Snoofing Cyber Security



In the context of network security, a snoofing attack is a situation in which one person or program successfully masquerades as another by falsifying data, thereby gaining an illegitimate advantage.

Many of the protocols in the TCP/IP suite do not provide mechanisms for authenticating the source or destination of a message. They are thus vulnerable to spoofing attacks when extra precautions are not taken by applications to verify the identity of the sending or receiving host.

IP spoofing and ARP spoofing, in particular, may be used to leverage man-in-the-middle attacks against hosts on a computer network. Spoofing attacks which take advantage of TCP/IP suite protocols may be mitigated with the use of firewalls capable of deep packet inspection or by taking measures to verify the identity of the sender or recipient of a message.

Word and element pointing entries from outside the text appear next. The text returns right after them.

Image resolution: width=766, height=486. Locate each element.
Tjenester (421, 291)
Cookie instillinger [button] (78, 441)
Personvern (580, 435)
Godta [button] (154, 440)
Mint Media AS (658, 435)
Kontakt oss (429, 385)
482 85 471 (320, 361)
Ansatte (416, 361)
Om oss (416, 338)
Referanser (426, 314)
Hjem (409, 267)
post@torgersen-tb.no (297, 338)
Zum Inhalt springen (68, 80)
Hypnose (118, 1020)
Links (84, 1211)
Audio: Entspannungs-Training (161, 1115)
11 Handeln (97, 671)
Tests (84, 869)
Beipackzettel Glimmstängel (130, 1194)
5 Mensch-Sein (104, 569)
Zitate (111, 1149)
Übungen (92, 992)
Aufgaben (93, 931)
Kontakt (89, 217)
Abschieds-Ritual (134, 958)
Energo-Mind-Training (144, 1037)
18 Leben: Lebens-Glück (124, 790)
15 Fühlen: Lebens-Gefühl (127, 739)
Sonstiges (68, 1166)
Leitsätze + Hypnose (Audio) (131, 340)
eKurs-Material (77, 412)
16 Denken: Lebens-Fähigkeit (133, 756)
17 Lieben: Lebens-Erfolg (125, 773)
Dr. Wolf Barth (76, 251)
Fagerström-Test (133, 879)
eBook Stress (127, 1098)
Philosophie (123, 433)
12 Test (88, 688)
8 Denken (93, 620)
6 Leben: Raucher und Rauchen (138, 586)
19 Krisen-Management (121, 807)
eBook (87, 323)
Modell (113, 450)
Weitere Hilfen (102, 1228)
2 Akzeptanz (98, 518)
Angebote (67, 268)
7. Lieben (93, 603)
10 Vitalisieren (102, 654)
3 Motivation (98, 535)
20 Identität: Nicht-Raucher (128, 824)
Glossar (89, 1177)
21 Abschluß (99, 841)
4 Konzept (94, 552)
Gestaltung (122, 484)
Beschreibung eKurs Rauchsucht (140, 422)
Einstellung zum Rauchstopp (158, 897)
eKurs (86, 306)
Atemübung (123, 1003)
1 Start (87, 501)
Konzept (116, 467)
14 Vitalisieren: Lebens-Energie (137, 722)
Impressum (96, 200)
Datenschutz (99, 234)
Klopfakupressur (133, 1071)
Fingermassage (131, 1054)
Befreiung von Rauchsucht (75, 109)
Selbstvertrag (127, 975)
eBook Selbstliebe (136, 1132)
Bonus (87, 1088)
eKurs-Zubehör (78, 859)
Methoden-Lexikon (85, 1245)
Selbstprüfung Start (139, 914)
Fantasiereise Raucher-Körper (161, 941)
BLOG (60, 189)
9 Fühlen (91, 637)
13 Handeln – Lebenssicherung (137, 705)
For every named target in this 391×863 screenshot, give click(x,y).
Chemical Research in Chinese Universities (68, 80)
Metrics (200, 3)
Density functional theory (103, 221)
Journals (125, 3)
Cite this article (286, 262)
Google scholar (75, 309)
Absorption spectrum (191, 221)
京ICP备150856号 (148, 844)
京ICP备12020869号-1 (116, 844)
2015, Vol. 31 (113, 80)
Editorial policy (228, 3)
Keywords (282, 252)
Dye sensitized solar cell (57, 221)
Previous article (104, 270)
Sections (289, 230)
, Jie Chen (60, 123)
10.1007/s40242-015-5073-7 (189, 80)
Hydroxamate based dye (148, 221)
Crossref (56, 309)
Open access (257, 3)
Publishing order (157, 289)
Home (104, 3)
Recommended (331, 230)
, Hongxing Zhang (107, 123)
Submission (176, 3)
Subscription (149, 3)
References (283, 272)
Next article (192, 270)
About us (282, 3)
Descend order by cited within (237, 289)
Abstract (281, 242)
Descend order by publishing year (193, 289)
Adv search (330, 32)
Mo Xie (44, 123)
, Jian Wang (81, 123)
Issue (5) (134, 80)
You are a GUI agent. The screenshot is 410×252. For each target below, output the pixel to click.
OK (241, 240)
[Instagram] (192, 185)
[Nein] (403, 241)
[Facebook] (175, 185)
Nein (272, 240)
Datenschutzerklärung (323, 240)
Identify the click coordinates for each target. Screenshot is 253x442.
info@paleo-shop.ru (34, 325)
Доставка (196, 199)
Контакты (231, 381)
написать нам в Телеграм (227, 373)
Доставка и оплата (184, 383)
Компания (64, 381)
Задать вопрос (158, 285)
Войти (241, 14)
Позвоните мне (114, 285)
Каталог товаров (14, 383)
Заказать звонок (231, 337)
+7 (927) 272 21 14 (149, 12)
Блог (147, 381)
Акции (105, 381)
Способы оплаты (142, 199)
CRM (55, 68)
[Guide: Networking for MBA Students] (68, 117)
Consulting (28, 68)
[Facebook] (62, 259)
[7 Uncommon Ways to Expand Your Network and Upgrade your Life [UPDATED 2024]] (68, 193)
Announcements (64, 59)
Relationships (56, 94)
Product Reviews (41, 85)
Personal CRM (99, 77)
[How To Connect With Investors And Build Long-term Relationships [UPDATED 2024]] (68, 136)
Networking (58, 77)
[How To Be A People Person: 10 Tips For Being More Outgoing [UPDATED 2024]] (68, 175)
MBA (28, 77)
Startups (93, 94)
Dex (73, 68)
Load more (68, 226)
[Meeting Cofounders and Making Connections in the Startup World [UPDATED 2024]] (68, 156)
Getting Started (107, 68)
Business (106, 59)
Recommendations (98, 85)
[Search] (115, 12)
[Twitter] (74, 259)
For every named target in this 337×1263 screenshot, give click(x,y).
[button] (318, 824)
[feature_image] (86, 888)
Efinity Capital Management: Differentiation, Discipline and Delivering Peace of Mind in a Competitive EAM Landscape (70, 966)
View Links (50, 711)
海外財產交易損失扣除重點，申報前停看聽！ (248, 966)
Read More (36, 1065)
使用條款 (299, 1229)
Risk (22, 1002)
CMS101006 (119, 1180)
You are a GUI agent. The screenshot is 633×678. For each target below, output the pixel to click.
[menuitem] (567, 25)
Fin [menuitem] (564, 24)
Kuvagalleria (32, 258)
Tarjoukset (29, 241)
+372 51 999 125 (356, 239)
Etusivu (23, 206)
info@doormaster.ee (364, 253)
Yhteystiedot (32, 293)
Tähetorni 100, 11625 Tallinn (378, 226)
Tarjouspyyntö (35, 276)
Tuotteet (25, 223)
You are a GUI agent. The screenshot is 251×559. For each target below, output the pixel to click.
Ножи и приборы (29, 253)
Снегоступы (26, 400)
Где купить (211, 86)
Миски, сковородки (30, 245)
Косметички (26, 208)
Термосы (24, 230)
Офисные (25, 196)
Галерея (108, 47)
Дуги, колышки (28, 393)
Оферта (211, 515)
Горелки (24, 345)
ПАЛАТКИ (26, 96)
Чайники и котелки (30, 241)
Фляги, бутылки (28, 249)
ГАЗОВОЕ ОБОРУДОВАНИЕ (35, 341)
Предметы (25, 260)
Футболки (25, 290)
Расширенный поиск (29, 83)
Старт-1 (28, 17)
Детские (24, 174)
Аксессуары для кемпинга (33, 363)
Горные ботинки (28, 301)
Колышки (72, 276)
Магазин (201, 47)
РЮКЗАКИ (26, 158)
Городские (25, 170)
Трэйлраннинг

Some websites, especially pornographic paysites, allow access to their materials only from certain approved (login-) pages. This is enforced by checking the referrer header of the Hypertexttransferprotocol request. This referrer header however can be changed (known as “referrer spoofing” or “Ref-tar spoofing”), allowing users to gain unauthorized access to the materials.

Spoofing can also refer to copyright holders placing distorted or unlistenable versions of works on file-sharing networks.

Public telephone networks often provide Caller ID information, which includes the caller’s name and number, with each call. However, some technologies (especially in Voice over IP (VoIP) networks) allow callers to forge Caller ID information and present false names and numbers.

Gateways between networks that allow such spoofing and other public networks then forward that false information. Since spoofed calls can originate from other countries, the laws in the receiver’s country may not apply to the caller. This limits laws’ effectiveness against the use of spoofed Caller ID information to further a scam.

The sender information shown in e-mails can be spoofed easily. This technique is commonly used by spammers to hide the origin of their e-mails and leads to problems such as misdirected bounces (i.e. e-mail spam backscatter).

E-mail address snoofing is done in quite the same way as writing a forged return address using snail mail. As long as the letter fits the protocol, (i.e. stamp, postal code) the SMTP protocol will send the message. It can be done using a mail server with telnet.